Una premessa che tuttavia non alleggerisce il giudizio di fondo dell’amministrazione comacchiese verso Errani, in particolare per la lunga attesa che ha preceduto l’atteso incontro “È altresì impensabile – continua il sindaco – che la consulta possa condizionare i lavori di un consiglio comunale legittimamente e democraticamente eletto dai cittadini comacchiesi, ma al contrario deve sostenere e affiancare l’Amministrazione per il bene della comunità che, su questa causa, deve mettere da parte i partiti e i colori politici. Alla luce di ciò, seppur l’apertura da parte del presidente della Regione Emilia Romagna Vasco Errani sia tardiva e irrispettosa di quanto richiesto dal consiglio comunale 17 mesi fa, il sindaco e tutti i capigruppo, che decideranno di aderire, incontreranno non appena possibile il governatore. Tutto ciò nella consapevolezza che sprechi ed errori del passato non possano essere affrontati in maniera anacronistica, ma bisogna guardare avanti per il bene di tutta la comunità comacchiese”.

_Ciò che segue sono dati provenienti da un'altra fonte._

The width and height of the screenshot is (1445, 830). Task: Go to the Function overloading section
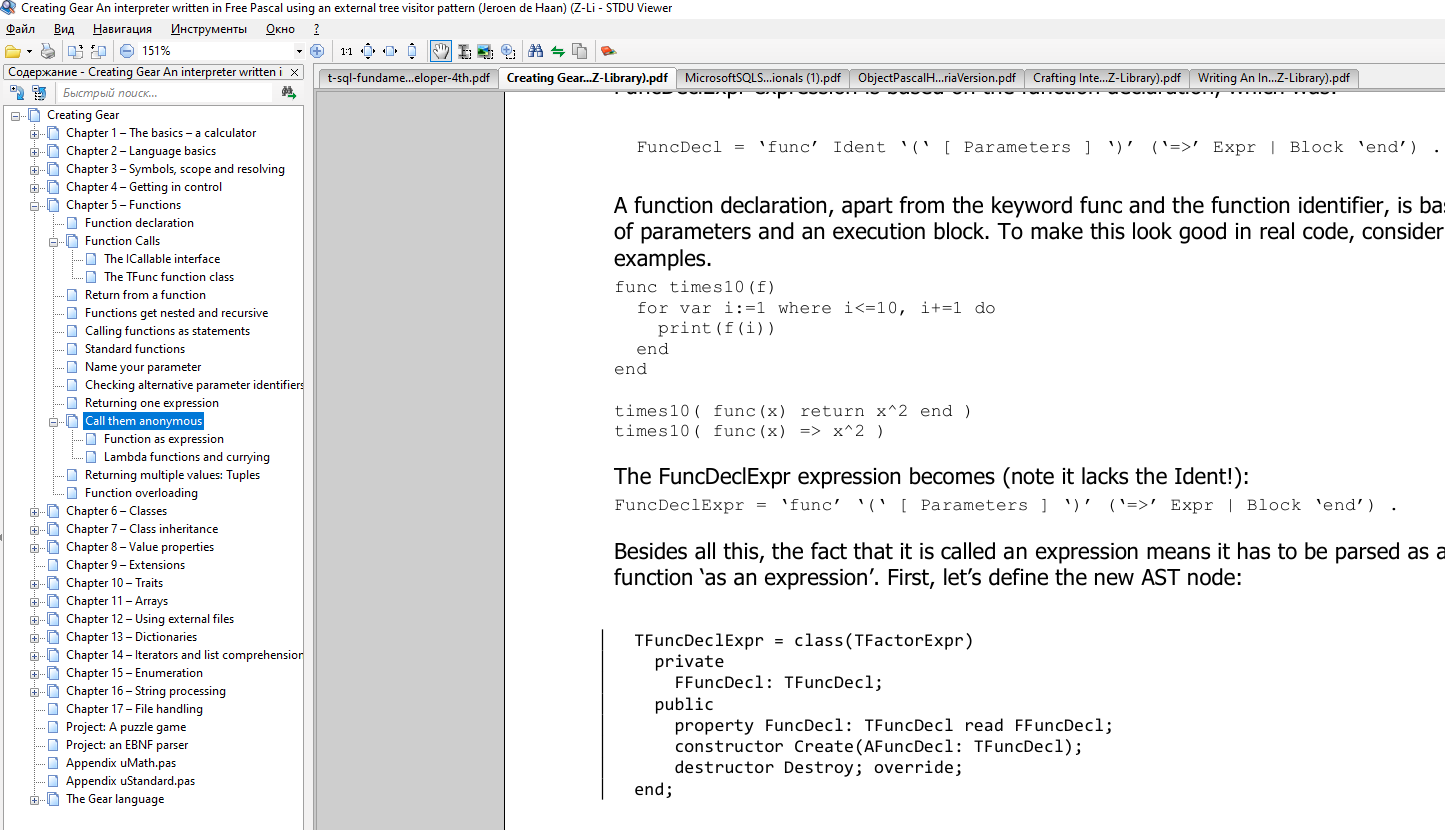pos(141,493)
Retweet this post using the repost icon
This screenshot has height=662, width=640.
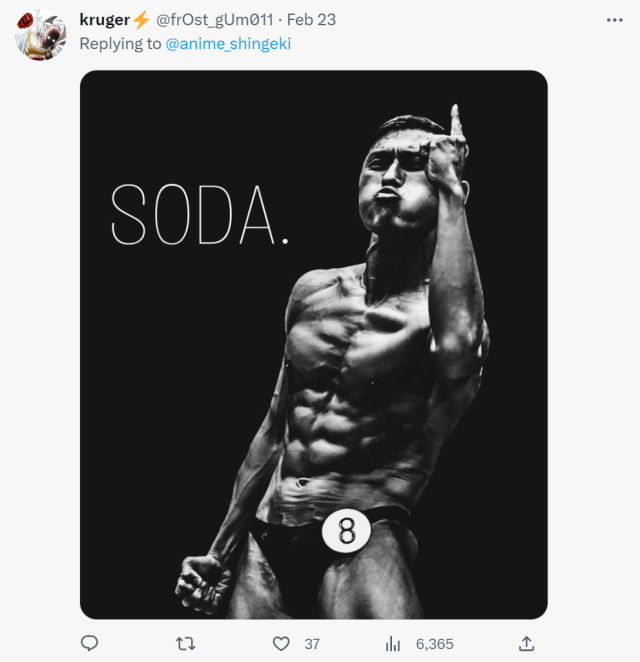point(185,644)
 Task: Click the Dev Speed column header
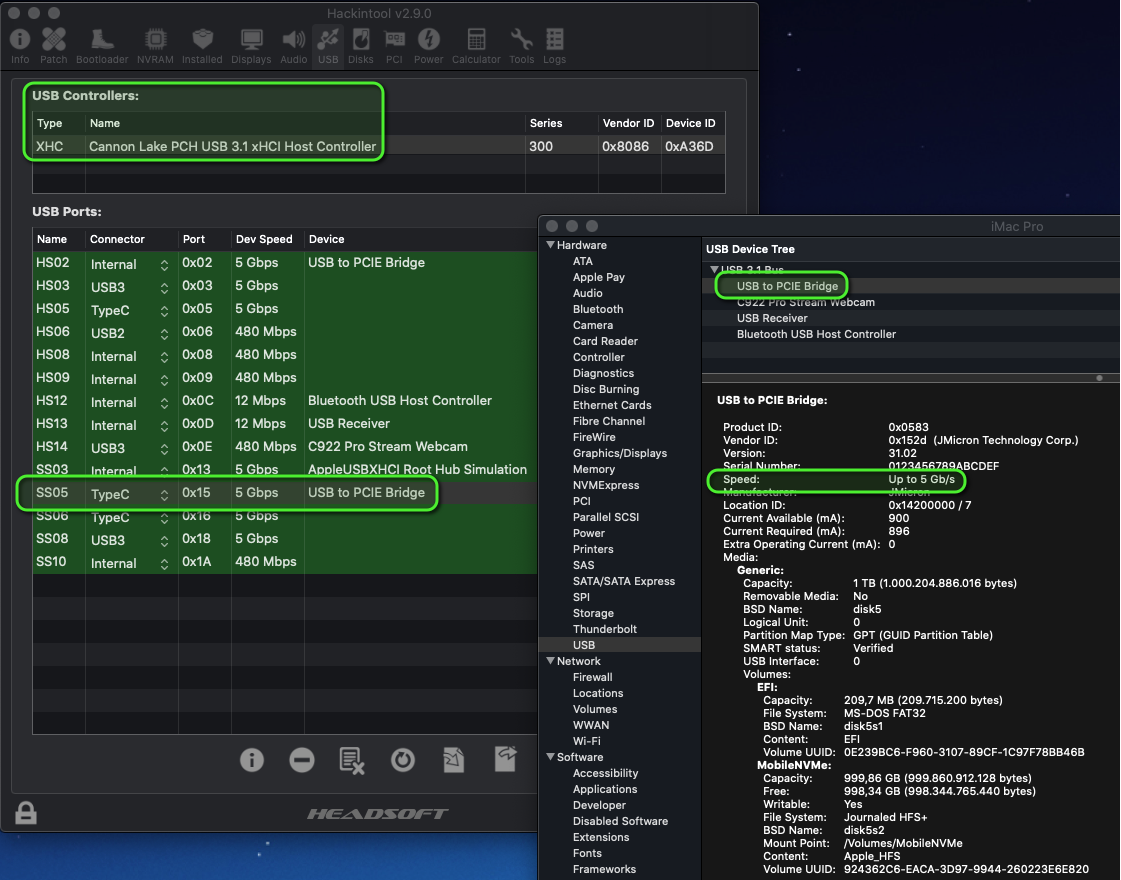tap(264, 239)
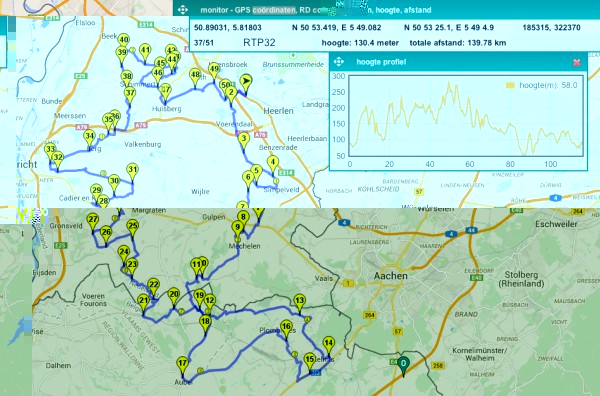Click waypoint marker 48
Screen dimensions: 600x396
pos(195,77)
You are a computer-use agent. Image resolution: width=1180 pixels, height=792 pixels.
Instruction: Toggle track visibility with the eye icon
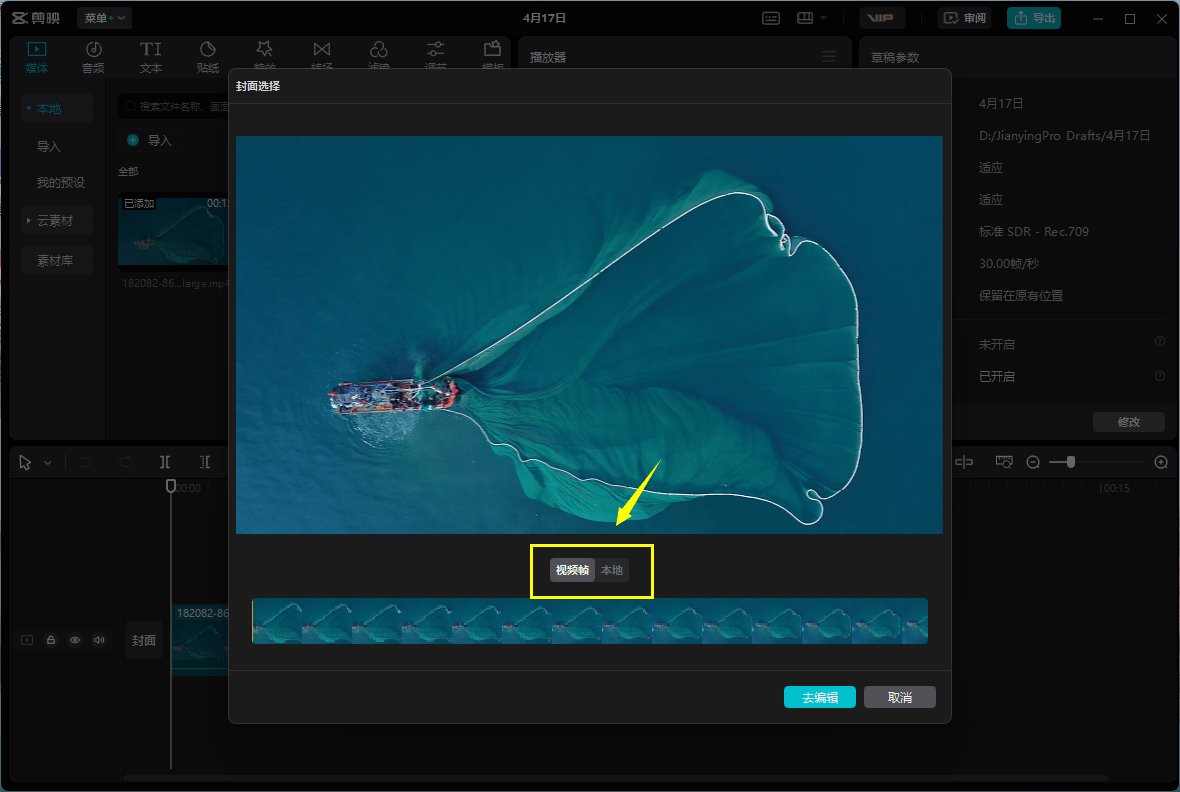point(75,640)
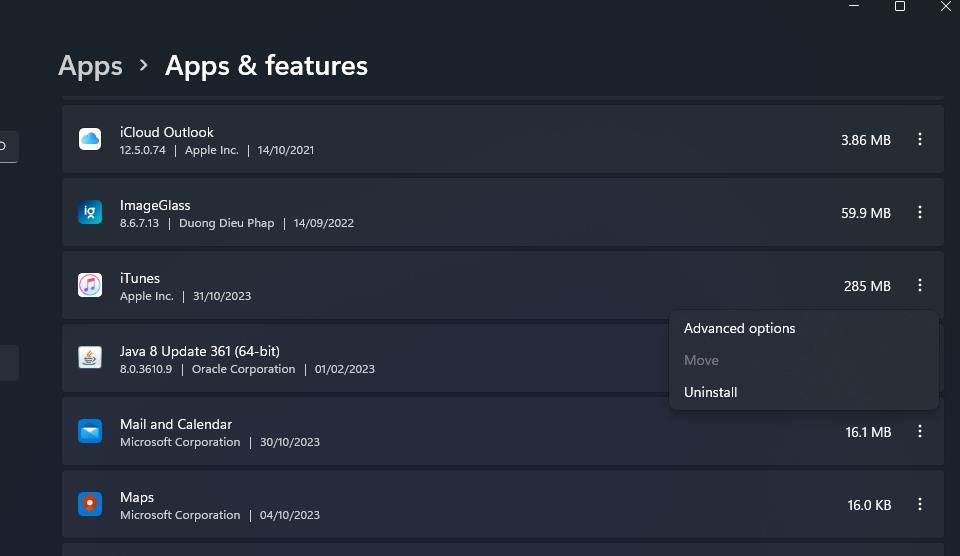Click the Java 8 Update coffee icon
Viewport: 960px width, 556px height.
point(90,358)
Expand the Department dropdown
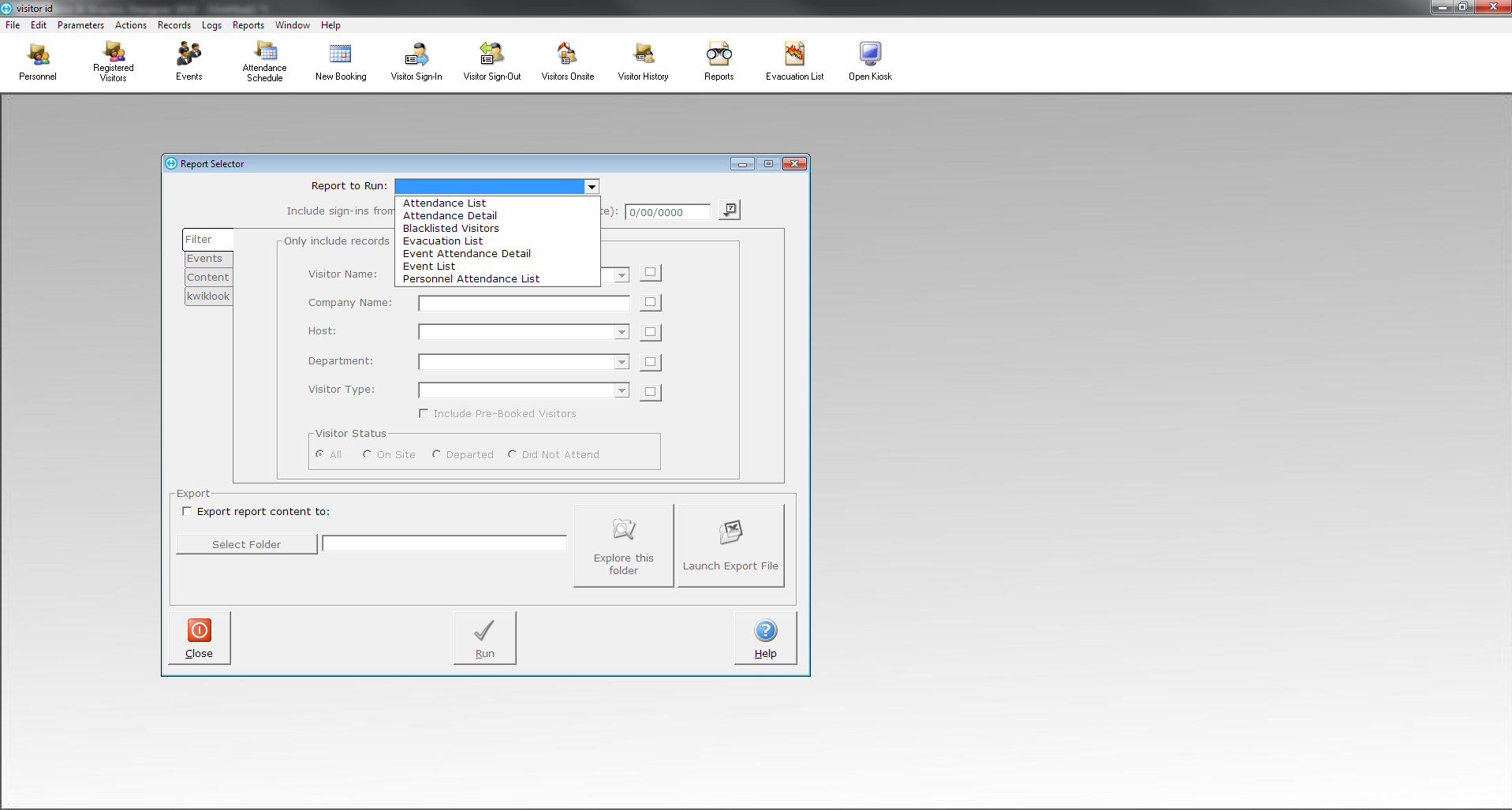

Ognuno al proprio posto, quindi. Anche se Fabbri cerca di lasciare inalterato l’appoggio dato fino a questo momento ai temi più cari alla consulta. “La Commissione Speciale Sanità – conclude l’amministratore pentastellato – è un organismo comunale consultivo e propositivo, attraverso il quale l’amministrazione valorizza e promuove la partecipazione, oltre che dei consiglieri anche di libere organizzazioni impegnate nella promozione e nella tutela del diritto alla salute, tra cui la consulta popolare San Camillo. Quest’ultima è un libero organismo associativo di natura privata composto da cittadini che da anni, stanno lottando per la salvaguardia dell’ospedale e a cui l’intera comunità è riconoscente per l’impegno profuso fino ad oggi”.